My four remaining siblings, two sisters and two brothers all have a long list of health issues that they live with everyday. Being the youngest of eight has placed me in a position that allows me to observe, absorb and live beside every medical issue known to man. Even my own children suffer somewhat and my husband’s family as well. As a matter of fact, if I reflect upon my wealth of knowledge as a designated bystander, my thoughts tell me I could have been either a very informed researcher or a very compassionate doctor. Alas, though, I have missed that boat! Instead I sit here reflecting in my usual waiting position–observing, hoping and praying. My thoughts about Gerrie are concentrated on her life at this moment in time and a veil of concern (mixed with sadness) overcomes me.
Gerrie has never been able to accept illness or poor health without fear. She would much rather remain in her own world where not knowing means everything is good. She has such a disdain for the realities in life that she removes herself from it most of the time by telling carefully woven tales where she is either the heroine or the victim, she does this without any sign of malice and therefore her tales are accepted by most as actual events in her life. I, on the other hand, am a realist who when faced with problems jump right in and research to find the ins and outs of the event, and more so when it deals with health issues. For the most part we get along well and understand exactly where to draw the lines with one another so that our sister relationship remains intact for both of us. We do love one another so it truly isn’t too difficult to manage. Recently, Gerrie has been dealt some really tough blows to deal with. Her husband, Joe’s Alzheimer’s has reached a pivotal stage, one that Gerrie cannot bring herself to believe because she feels better when she doesn’t And her own health is now being threatened at the same time.
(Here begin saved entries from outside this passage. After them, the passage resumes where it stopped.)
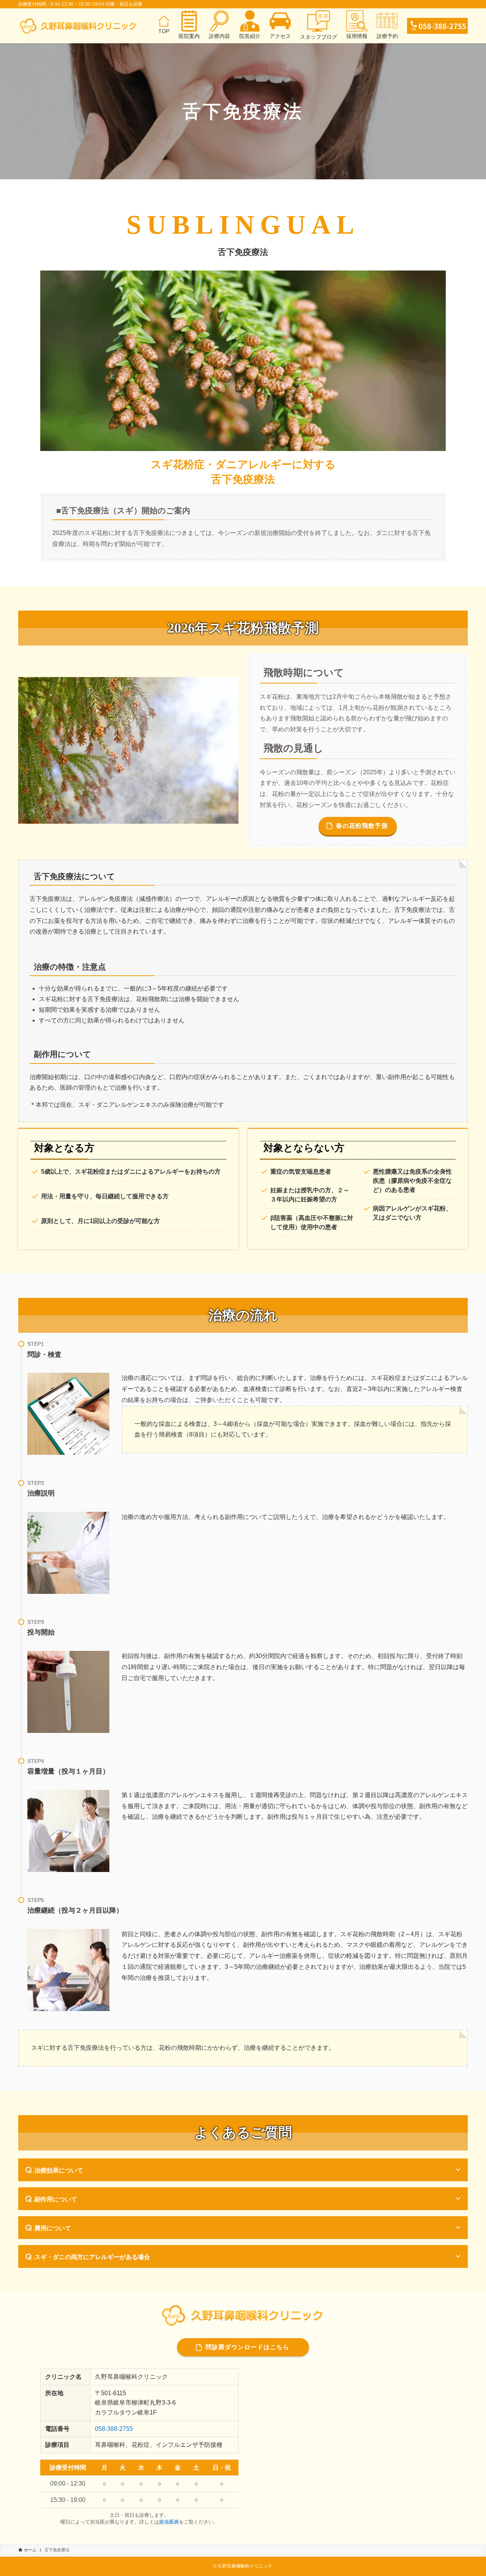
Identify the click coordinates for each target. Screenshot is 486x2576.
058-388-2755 (114, 2429)
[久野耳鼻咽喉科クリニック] (78, 25)
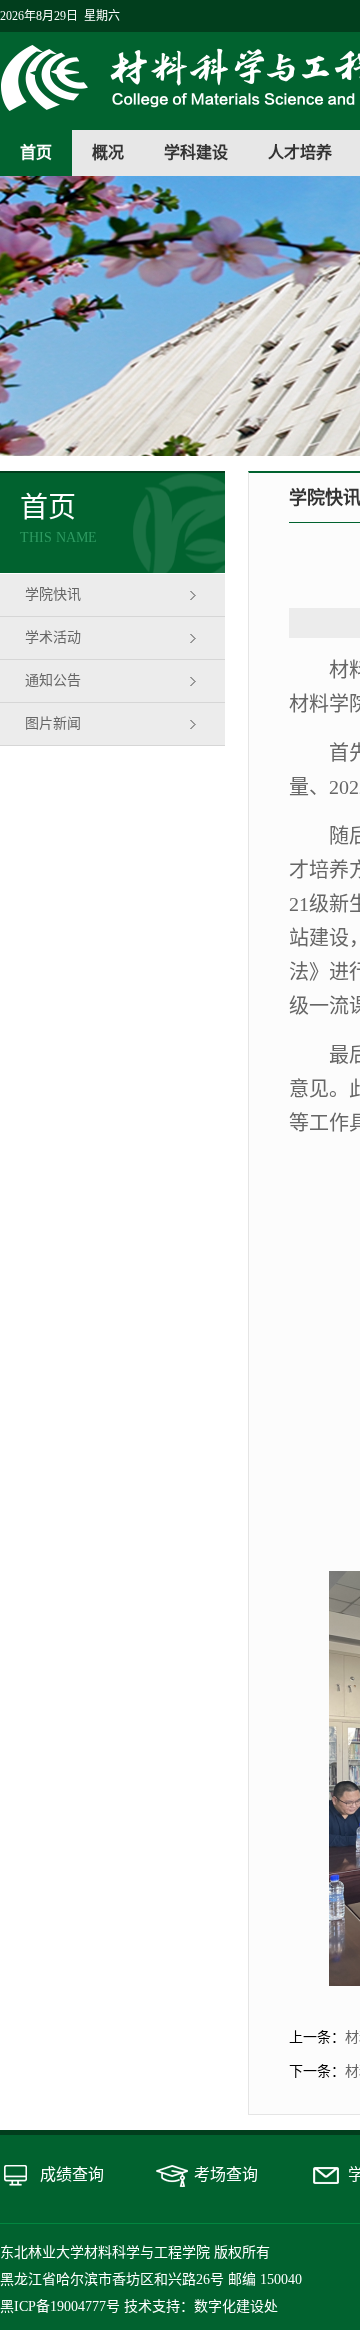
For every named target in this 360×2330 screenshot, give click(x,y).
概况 (108, 152)
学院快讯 (53, 594)
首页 (36, 152)
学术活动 (53, 637)
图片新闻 (53, 723)
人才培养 (300, 152)
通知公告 (53, 680)
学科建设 (196, 152)
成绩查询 (72, 2174)
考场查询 (226, 2174)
She fears that she may have cancer and the doctor isn’t ruling it out until these barrage of tests are completed. She has been a complete wreck of nerves lately, worrying in my opinion, needlessly or actually before she knows for certain that this dreaded disease has invaded her body. Naturally, with our gene pool, it is a concern in all of us. Each of us hoping it ended with the generation before us or at the very least with us. It isn’t that I don’t empathize, I do very much so, but I see things mostly as facts and not what ifs. This act of waiting is for me a time to reflect and to hope that my sister is nervous and worried for nothing. At least that way we will be able to joke about it afterward or have another story to listen to from Gerrie.
Guess I’ll just have to wait a little while longer.
And that’s the Way I See It here in Brooklyn.